**EXERCISE PROMPT**
Each entry below needs to be retyped exactly as given.

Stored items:
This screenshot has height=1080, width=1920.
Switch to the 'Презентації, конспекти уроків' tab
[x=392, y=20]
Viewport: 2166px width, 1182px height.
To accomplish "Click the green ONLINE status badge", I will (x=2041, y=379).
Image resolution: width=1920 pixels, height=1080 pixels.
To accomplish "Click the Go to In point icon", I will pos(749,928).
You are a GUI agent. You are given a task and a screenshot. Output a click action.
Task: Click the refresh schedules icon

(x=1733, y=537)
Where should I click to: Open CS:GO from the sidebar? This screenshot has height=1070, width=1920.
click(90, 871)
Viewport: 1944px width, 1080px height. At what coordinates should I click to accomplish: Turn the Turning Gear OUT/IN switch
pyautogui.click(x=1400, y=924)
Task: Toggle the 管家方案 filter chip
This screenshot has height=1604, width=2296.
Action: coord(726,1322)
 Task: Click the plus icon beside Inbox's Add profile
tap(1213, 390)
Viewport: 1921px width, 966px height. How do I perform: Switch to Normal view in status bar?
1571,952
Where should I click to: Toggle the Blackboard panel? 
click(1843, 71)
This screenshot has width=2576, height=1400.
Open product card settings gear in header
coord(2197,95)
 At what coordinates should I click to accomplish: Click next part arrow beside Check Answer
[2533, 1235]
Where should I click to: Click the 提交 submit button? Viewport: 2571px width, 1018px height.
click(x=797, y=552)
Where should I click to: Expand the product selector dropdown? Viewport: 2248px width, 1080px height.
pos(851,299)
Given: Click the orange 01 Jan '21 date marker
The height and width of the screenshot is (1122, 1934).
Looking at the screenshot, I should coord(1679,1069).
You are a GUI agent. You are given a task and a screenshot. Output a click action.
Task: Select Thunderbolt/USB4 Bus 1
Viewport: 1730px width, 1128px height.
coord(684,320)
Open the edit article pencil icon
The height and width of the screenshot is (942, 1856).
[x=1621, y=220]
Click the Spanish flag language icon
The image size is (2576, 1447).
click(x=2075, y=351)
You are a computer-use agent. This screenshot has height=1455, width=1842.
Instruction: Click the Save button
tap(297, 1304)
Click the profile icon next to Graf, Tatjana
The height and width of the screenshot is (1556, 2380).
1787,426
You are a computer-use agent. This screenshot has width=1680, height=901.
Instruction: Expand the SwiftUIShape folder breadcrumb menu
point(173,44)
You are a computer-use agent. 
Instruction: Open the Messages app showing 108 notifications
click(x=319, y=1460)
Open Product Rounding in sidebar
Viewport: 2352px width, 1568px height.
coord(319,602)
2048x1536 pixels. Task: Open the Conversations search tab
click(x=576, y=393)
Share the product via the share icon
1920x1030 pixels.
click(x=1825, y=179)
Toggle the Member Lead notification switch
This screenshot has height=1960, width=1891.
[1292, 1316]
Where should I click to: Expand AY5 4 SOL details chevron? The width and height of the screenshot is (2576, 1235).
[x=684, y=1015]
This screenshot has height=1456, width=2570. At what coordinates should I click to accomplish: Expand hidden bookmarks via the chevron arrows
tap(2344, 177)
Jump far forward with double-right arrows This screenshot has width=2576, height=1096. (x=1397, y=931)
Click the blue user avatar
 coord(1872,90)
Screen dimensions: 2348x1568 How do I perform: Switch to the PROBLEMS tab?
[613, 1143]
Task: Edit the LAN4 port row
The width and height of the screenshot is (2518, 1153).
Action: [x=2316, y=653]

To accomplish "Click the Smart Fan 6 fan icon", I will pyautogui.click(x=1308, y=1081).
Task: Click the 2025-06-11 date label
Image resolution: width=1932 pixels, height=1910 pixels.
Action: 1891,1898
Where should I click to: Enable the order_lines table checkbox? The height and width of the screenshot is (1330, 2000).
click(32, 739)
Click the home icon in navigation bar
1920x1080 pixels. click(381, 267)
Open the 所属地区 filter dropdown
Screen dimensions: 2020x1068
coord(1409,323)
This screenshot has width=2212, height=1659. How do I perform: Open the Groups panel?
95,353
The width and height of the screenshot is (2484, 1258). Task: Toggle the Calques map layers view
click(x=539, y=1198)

**EXERCISE RESPONSE**
This screenshot has height=1080, width=1920.
Switch to the 'Презентації, конспекти уроків' tab
[x=392, y=20]
Viewport: 2166px width, 1182px height.
To accomplish "Click the green ONLINE status badge", I will (x=2041, y=379).
Image resolution: width=1920 pixels, height=1080 pixels.
To accomplish "Click the Go to In point icon", I will pos(749,928).
You are a GUI agent. You are given a task and a screenshot. Output a click action.
Task: Click the refresh schedules icon

(x=1733, y=537)
Where should I click to: Open CS:GO from the sidebar? This screenshot has height=1070, width=1920.
click(90, 871)
Viewport: 1944px width, 1080px height. At what coordinates should I click to accomplish: Turn the Turning Gear OUT/IN switch
pyautogui.click(x=1400, y=924)
Task: Toggle the 管家方案 filter chip
This screenshot has height=1604, width=2296.
Action: coord(726,1322)
 Task: Click the plus icon beside Inbox's Add profile
tap(1213, 390)
Viewport: 1921px width, 966px height. How do I perform: Switch to Normal view in status bar?
1571,952
Where should I click to: Toggle the Blackboard panel? 
click(1843, 71)
This screenshot has width=2576, height=1400.
Open product card settings gear in header
coord(2197,95)
 At what coordinates should I click to accomplish: Click next part arrow beside Check Answer
[2533, 1235]
Where should I click to: Click the 提交 submit button? Viewport: 2571px width, 1018px height.
click(x=797, y=552)
Where should I click to: Expand the product selector dropdown? Viewport: 2248px width, 1080px height.
pos(851,299)
Given: Click the orange 01 Jan '21 date marker
The height and width of the screenshot is (1122, 1934).
Looking at the screenshot, I should coord(1679,1069).
You are a GUI agent. You are given a task and a screenshot. Output a click action.
Task: Select Thunderbolt/USB4 Bus 1
Viewport: 1730px width, 1128px height.
coord(684,320)
Open the edit article pencil icon
The height and width of the screenshot is (942, 1856).
[x=1621, y=220]
Click the Spanish flag language icon
The image size is (2576, 1447).
click(x=2075, y=351)
You are a computer-use agent. This screenshot has height=1455, width=1842.
Instruction: Click the Save button
tap(297, 1304)
Click the profile icon next to Graf, Tatjana
The height and width of the screenshot is (1556, 2380).
1787,426
You are a computer-use agent. This screenshot has width=1680, height=901.
Instruction: Expand the SwiftUIShape folder breadcrumb menu
point(173,44)
You are a computer-use agent. 
Instruction: Open the Messages app showing 108 notifications
click(x=319, y=1460)
Open Product Rounding in sidebar
Viewport: 2352px width, 1568px height.
coord(319,602)
2048x1536 pixels. Task: Open the Conversations search tab
click(x=576, y=393)
Share the product via the share icon
1920x1030 pixels.
click(x=1825, y=179)
Toggle the Member Lead notification switch
This screenshot has height=1960, width=1891.
[1292, 1316]
Where should I click to: Expand AY5 4 SOL details chevron? The width and height of the screenshot is (2576, 1235).
[x=684, y=1015]
This screenshot has height=1456, width=2570. At what coordinates should I click to accomplish: Expand hidden bookmarks via the chevron arrows
tap(2344, 177)
Jump far forward with double-right arrows This screenshot has width=2576, height=1096. (x=1397, y=931)
Click the blue user avatar
 coord(1872,90)
Screen dimensions: 2348x1568 How do I perform: Switch to the PROBLEMS tab?
[613, 1143]
Task: Edit the LAN4 port row
The width and height of the screenshot is (2518, 1153).
Action: [x=2316, y=653]

To accomplish "Click the Smart Fan 6 fan icon", I will pyautogui.click(x=1308, y=1081).
Task: Click the 2025-06-11 date label
Image resolution: width=1932 pixels, height=1910 pixels.
Action: 1891,1898
Where should I click to: Enable the order_lines table checkbox? The height and width of the screenshot is (1330, 2000).
click(32, 739)
Click the home icon in navigation bar
1920x1080 pixels. click(381, 267)
Open the 所属地区 filter dropdown
Screen dimensions: 2020x1068
coord(1409,323)
This screenshot has width=2212, height=1659. How do I perform: Open the Groups panel?
95,353
The width and height of the screenshot is (2484, 1258). Task: Toggle the Calques map layers view
click(x=539, y=1198)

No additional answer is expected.